Confini Aperti: I Portali dell’Anima – Mostra Fotografica Personale di Brambilla Corrado al Gruppo Artisti Gessate

Una stanza piena di luce, una porta appena socchiusa, il passo che esita e poi va. “Confini Aperti: I Portali dell’Anima” di Brambilla Corrado nasce qui: nel gesto minimo di chi prova a passare dall’altra parte. A Gessate, il Gruppo Artisti Il Gelso riporta la fotografia vicino alle persone, dove un’immagine non è mai solo immagine, ma invito, traccia, direzione.

Il Gruppo Artisti Gessate – Il Gelso

presenta la rassegna “Percorsi personali” e, al suo interno, la mostra fotografica personale di Brambilla Corrado: “Confini aperti: i portali dell’anima”. Siamo a Gessate, capolinea della linea M2 della metropolitana di Milano. Un luogo accessibile, concreto. Perfetto per un progetto che mette al centro la relazione tra sguardo e cammino.

Il titolo è già un programma

“Confini aperti” parla di soglie e attraversamenti. “Portali dell’anima” tocca una verità semplice: certe fotografie non mostrano, chiamano.
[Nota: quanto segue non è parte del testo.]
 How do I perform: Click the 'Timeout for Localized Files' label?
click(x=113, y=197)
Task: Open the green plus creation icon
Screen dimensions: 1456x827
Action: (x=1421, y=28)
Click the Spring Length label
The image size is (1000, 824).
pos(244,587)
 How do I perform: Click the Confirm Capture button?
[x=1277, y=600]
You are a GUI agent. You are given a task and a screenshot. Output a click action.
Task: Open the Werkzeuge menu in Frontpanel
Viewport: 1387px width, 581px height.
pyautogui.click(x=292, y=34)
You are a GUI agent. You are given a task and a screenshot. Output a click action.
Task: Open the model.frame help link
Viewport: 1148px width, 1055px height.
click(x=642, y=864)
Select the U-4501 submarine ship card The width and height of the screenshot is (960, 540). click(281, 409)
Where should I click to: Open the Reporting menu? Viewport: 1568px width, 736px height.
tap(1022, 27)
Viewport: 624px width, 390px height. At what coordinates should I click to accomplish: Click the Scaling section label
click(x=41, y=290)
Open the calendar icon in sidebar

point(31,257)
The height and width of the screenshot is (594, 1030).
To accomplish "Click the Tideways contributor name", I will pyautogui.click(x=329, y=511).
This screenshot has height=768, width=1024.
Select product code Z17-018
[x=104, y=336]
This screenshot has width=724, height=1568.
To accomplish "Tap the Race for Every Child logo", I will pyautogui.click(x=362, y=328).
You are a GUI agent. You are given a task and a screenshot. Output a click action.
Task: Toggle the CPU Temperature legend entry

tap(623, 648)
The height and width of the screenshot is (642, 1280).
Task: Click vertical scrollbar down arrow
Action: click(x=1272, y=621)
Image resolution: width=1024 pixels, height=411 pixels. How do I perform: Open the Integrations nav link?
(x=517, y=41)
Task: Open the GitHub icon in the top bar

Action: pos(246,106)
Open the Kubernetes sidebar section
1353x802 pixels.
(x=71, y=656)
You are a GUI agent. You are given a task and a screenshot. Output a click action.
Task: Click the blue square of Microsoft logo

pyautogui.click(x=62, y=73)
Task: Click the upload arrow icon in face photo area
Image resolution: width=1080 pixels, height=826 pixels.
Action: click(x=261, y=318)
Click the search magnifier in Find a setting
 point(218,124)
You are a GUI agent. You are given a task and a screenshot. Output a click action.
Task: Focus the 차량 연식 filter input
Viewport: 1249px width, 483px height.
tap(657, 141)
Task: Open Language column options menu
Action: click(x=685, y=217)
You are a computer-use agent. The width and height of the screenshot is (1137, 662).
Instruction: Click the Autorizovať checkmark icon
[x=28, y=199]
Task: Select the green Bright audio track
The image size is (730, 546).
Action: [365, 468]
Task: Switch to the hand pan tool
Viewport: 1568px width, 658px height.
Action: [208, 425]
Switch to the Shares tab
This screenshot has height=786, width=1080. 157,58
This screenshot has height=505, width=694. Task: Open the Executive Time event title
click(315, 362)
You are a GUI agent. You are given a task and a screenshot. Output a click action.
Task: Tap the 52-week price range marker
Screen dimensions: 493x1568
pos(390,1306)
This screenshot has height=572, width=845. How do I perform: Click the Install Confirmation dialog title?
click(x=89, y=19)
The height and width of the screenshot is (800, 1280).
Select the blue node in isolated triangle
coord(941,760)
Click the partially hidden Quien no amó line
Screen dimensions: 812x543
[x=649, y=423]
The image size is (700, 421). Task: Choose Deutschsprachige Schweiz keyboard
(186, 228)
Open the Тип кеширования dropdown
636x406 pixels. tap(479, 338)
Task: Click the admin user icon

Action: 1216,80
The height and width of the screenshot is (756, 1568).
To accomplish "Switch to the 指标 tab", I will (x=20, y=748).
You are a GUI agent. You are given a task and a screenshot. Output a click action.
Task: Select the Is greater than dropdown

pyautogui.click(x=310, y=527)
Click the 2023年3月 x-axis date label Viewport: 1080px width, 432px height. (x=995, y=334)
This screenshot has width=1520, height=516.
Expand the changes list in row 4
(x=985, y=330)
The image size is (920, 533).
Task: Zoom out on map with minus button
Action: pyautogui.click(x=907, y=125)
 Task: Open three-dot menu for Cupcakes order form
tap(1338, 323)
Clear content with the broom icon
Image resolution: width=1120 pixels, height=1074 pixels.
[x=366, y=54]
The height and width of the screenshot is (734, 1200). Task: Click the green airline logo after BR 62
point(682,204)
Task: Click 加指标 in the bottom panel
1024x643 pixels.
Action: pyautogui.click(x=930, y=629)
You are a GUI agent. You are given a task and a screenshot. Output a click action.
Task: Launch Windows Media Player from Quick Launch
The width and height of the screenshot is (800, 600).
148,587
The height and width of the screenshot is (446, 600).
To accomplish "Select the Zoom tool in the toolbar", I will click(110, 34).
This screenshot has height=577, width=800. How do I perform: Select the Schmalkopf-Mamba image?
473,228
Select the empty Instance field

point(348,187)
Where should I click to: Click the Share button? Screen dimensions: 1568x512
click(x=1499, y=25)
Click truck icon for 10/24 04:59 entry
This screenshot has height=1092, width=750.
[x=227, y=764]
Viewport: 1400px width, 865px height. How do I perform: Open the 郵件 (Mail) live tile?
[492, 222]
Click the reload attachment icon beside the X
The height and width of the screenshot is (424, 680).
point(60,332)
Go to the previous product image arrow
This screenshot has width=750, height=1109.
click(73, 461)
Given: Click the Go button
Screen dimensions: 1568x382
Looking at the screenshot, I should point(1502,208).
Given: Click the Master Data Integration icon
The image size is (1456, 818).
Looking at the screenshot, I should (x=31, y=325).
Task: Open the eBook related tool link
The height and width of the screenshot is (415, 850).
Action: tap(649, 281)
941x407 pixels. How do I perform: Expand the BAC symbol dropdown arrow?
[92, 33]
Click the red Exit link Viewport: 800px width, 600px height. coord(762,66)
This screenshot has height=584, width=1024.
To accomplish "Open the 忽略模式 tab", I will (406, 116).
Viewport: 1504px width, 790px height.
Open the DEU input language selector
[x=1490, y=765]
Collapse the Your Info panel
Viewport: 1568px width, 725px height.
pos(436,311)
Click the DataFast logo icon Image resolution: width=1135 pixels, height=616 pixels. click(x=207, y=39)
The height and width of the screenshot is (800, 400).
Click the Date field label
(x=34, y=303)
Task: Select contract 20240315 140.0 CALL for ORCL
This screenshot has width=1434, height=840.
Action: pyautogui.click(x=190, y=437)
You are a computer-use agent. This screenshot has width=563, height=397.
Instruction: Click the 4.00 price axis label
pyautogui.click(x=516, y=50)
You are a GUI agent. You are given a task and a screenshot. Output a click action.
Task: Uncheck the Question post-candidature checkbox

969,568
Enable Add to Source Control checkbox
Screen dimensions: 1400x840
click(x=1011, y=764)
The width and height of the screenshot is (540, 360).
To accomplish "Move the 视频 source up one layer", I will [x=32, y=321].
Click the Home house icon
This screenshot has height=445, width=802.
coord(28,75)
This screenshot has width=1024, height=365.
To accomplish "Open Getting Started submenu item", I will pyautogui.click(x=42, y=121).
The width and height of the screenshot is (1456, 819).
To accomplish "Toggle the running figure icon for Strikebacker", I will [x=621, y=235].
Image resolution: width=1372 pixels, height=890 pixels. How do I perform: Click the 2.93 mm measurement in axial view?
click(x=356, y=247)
L’organizzazione segnala una rassegna con più autori; l’elenco completo, al momento, non risulta pubblicato. La scelta è chiara: dare spazio a percorsi personali che non chiedono permesso. Che fanno strada da soli.

La soglia come immagine e come gesto

Ogni soglia è una promessa. La fotografia lo sa. Un varco incornicia e separa. Decide cosa resta fuori e cosa entra in noi. Gli scatti che lavorano su porte, finestre, corridoi, scale hanno questa forza: mostrano il “tra”. È lì che si attiva la memoria. Un portone scrostato può ricordare una casa d’infanzia. Un sottopasso, una sera d’inverno. Un balcone spalancato, l’estate che arriva tardi.

Mi capita spesso di fermarmi un attimo prima di varcare una porta

Respiro. Riconosco il peso delle cose che porto. E poi passo. È un gesto piccolo, ma lo ricordi. La buona fotografia d’autore fa lo stesso. Non urla. Non spiega. Ti mette sulla soglia e lascia che tu scelga.

Con “Confini aperti” il punto non è dimostrare qualcosa

È mostrarti come stai cambiando mentre guardi. Non lo capisci subito. A metà percorso inizi a notarlo. Gli occhi si abituano al buio, poi scoprono un dettaglio. Una maniglia lucida. Una tenda mossa dal vento. Un gradino consumato dal passaggio. La serie crea ritmo con queste tracce minime. Le trovi in interni e all’aperto, tra mura e paesaggio, in geometrie pulite e imprevisti quotidiani. Il tema non si esaurisce: si apre. Come quelle porte.

Informazioni utili e come partecipare

La mostra è ospitata dal Gruppo Artisti Gessate – Il Gelso. Date, orari e programma completo risultano in aggiornamento: conviene verificare sui canali ufficiali dell’associazione o sulle bacheche culturali del Comune. Per chi arriva da Milano, la M2 porta al capolinea di Gessate; dalla stazione si raggiungono i principali spazi espositivi del paese a piedi. Se preferisci l’auto, in zona sono presenti parcheggi pubblici; per esigenze di accessibilità e barriere architettoniche è prudente contattare prima i promotori.

Queste rassegne locali hanno una virtù rara

uniscono sguardi diversi senza alzare muri. Nella rete dei sodalizi artistici italiani, eventi come questo tengono viva la pratica del vedere insieme. Non servono manuali, basta tempo. E un po’ di fiducia.

Forse l’occasione è proprio questa

entrare, restare in ascolto e uscire con una domanda in più. Qual è il tuo portale, oggi? Una porta di casa al mattino. Una pagina da voltare. Un confine che pensavi chiuso e invece cede alla luce. Se trovi la soglia, il resto viene da sé. Basta spingerla piano. E passare.